Nos hemos convertido en animales de pandemia cuya resiliencia, con perdón, nos podría llevar a aguantar uno, dos, tres años más, si no hubiera más remedio y si se nos dosificaran las malas noticias como ahora. Hemos desarrollado músculo para vivir en la incertidumbre, que, dicen los que han padecido un secuestro, es lo peor de ciertos trances. Como la enfermedad y su final no escrito.

¿Cómo será volver a la vida normal, superada esta —lo siento, pero el binomio me pareció realmente acertado—, nueva normalidad? La clase política, ora en Murcia, ora en Madrid, parece empeñada que lo normal sea lo raro. Lo raro es vivir, tituló Carmen Martín Gaite. ¿Prosperaría una moción de censura antichivitil en Navarra? Mi desconexión con la política de Foralia me impide responder a la pregunta. Abro debate, que se dice.

De los primeros días de aquel estado de alarma confinatorio que tenía algo de thriller inesperado, recuerdo sobre todo la cadena de la puerta echada a perpetuidad, ya fuera mañana, tarde o noche. El mundo exterior, abolido por el BOE. Un pasar los días como cuentas del rosario que nos descubrió una rutina nueva. La de la responsabilidad individual y la del encierro, por otra parte forzoso, ya que la vida, tal y como la conocíamos, había quedado suspendida hasta nuevo aviso.

Los nuevos Sanfermines

Hemos hecho callo para lidiar con una vida social reducida a la mínima expresión y, en Navarra, para prescindir, hasta anteayer, de un estilo de vida unido al bar. Hubo que asumir que los Sanfermines quedarían pospuestos también sine die, pues este año no se sabe aún si volverán a danzar los gigantes por la calle Mayor. A Enrique Maya, alcalde, yo le animaría a buscar soluciones imaginativas para dar con un equilibrio entre celebración multitudinaria y páramo vital. Como animales de pandemia que somos, tenemos nuestro punto débil. La tendencia a no-hacer, a sumirnos en una desidia disfrazada de virtud, creyendo que así acortamos el viaje a la salida de esta cueva. Pero a veces toca hacer. Sobre todo, si va en el cargo.

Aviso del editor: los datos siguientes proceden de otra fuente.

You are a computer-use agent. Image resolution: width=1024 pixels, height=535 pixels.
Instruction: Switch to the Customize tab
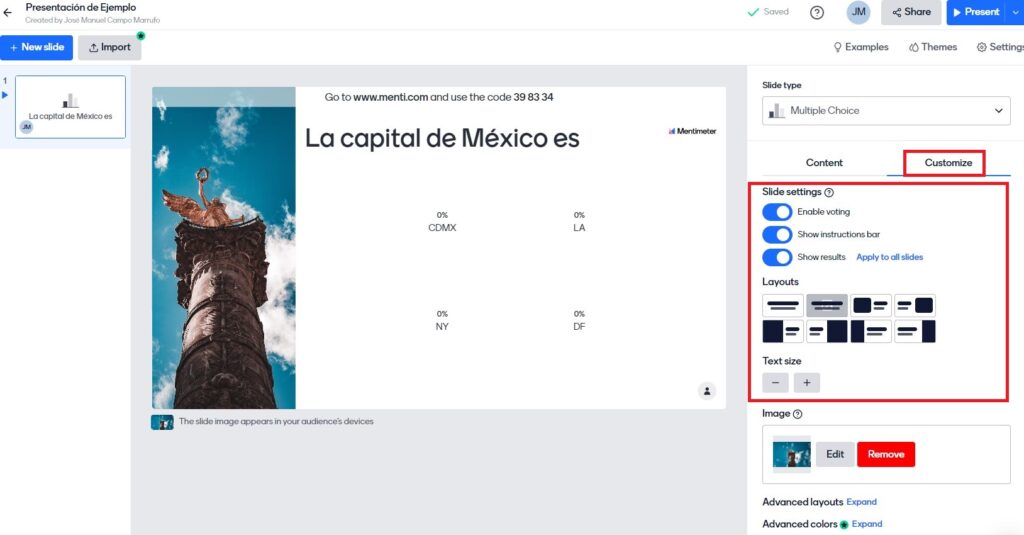[x=947, y=163]
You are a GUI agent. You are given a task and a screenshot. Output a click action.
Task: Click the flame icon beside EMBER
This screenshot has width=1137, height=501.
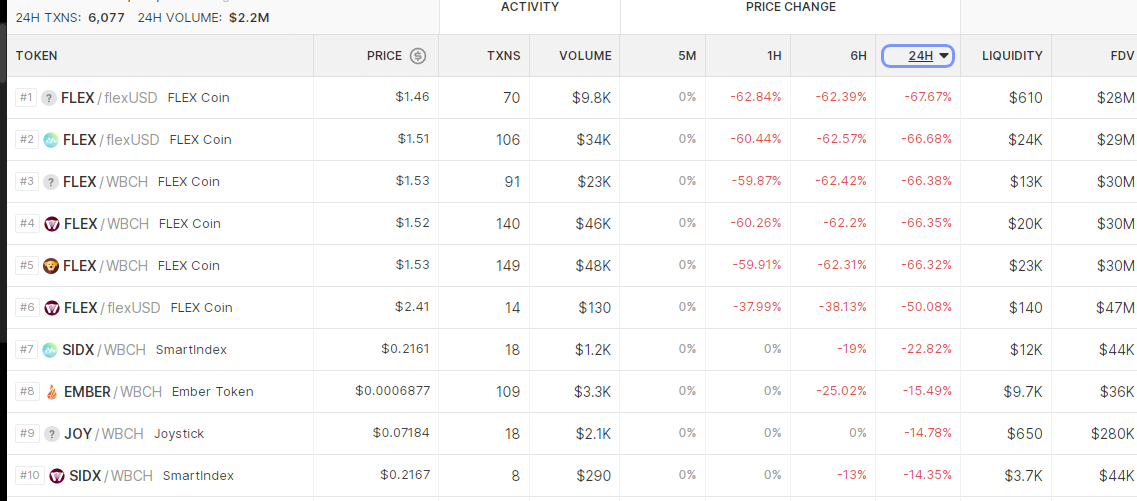point(51,392)
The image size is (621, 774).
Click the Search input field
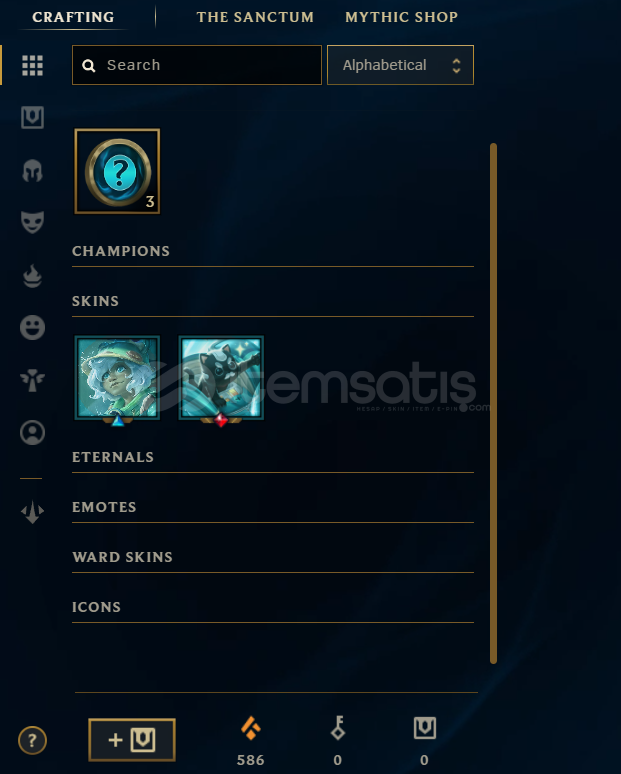[197, 65]
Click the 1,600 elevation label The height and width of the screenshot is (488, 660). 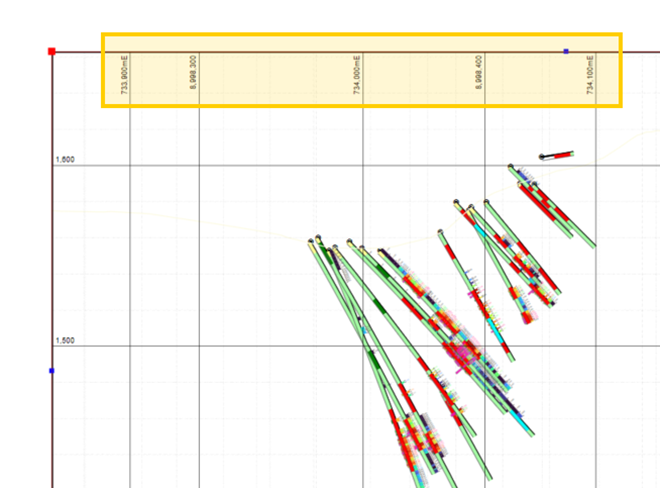(65, 160)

Si hay fútbol a puerta cerrada, ¿no es posible celebrar corridas de toros sin público? ¿Se prestarán a ello los toreros? La imagen de un matador corneado sin nadie que grite ayyyyy se antoja inverosímil. O que corte dos orejas sin que las peñas aporten el toque jaranero a la consiguiente ovación y vuelta al ruedo. Un hacer realidad las fantasías gráficas (Photoshop mediante, ojo) de Ignacio Pereira (pincha aquí y lo entenderás) que quizá no satisfaga a nadie. ¿Y encierros con corredores debidamente acreditados, ahora sí, para ello? Quizá sean los mejores encierros con que pudiéramos soñar.   

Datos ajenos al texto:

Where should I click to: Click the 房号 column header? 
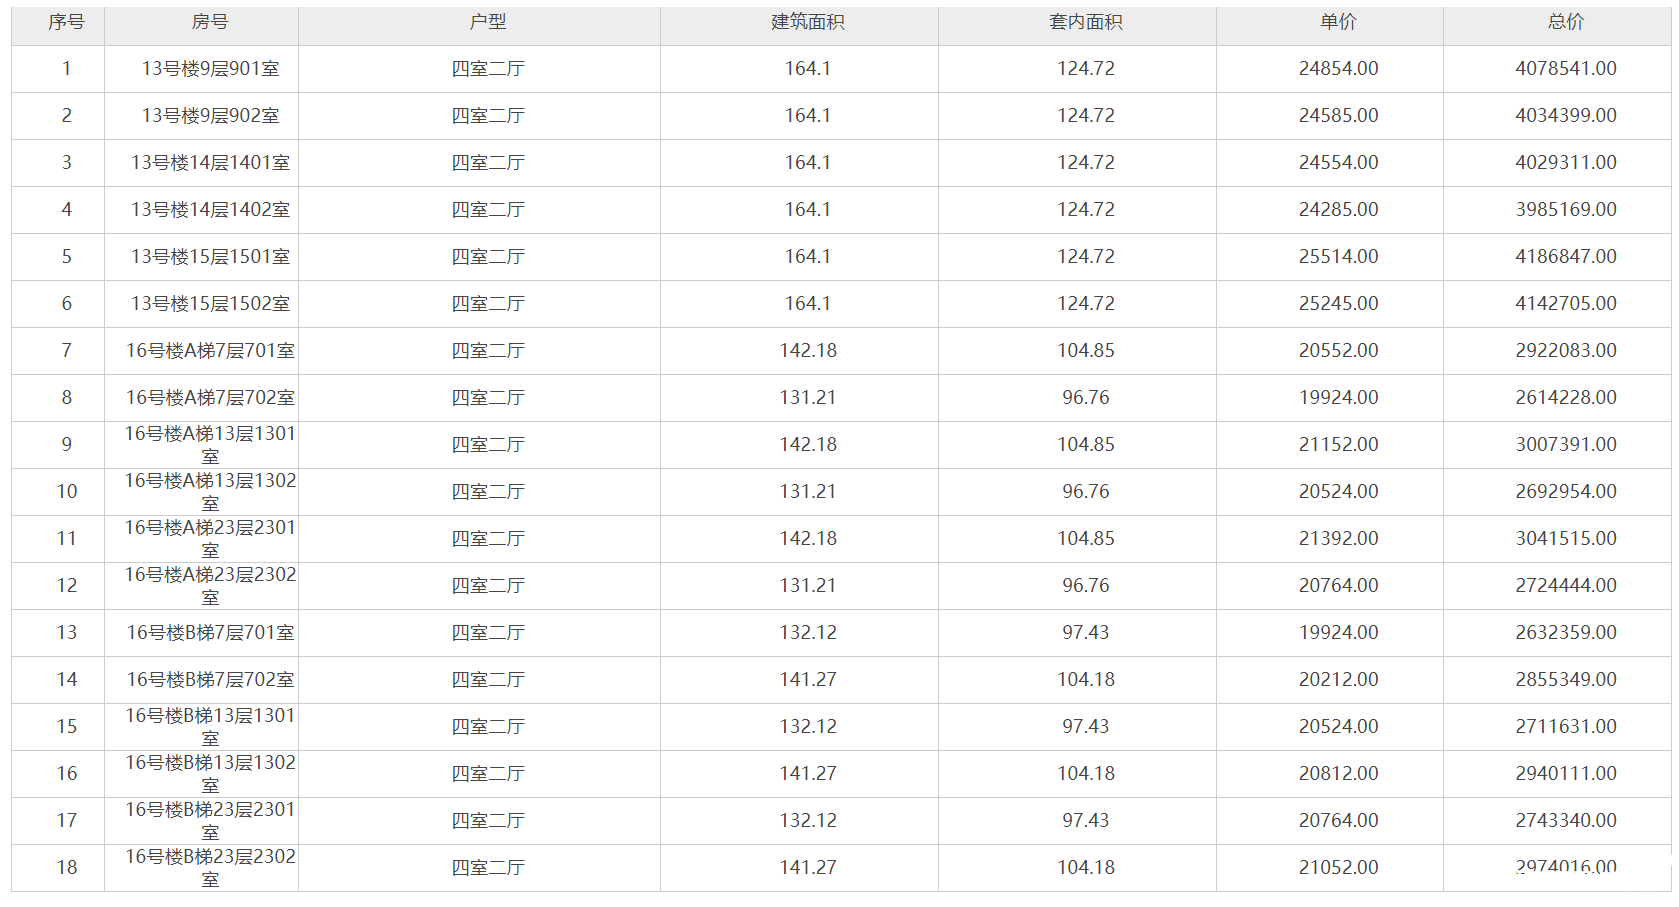click(x=210, y=22)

El animal de pandemia en que nos hemos convertido ha desarrollado, ya digo, capacidad para pasar meses sin pisar un bar, ir a un concierto, salir de sus limites amurallados por el perimetraje sanitario, además de vivir en un ay constante por la salud de los familiares en grupos de riesgo. Por todo ello, es fácil abrazar la inercia de cierta molicie, hartos de cargar con ese peso. Como si hubiéramos renunciado a vivir.

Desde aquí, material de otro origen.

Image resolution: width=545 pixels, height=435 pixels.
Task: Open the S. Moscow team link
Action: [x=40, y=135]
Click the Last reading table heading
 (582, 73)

Un año de confinamiento más o menos severo, de vida en suspenso, de limitaciones de nuestra libertad que, en el mejor de los casos, habrán ampliado la capacidad de convivir con nosotros mismos. De ir a las profundidades de ese ser desconocido, quizá hasta hace un año, que éramos cada uno de nosotros. «Para escribir hay que ser minero de uno mismo», decía, precisamente, José Luis Sampedro, siguiendo con los símiles espeleo-lógicos.

El animal de pandemia ha aprendido que, como canta Moustaki, nunca estará solo porque siempre le quedará su solitude. Quizá, en el mejor de los casos, haya asumido también que el hecho de estar vivo es ya motivo de celebración. A pesar de la clase política, a pesar de todo.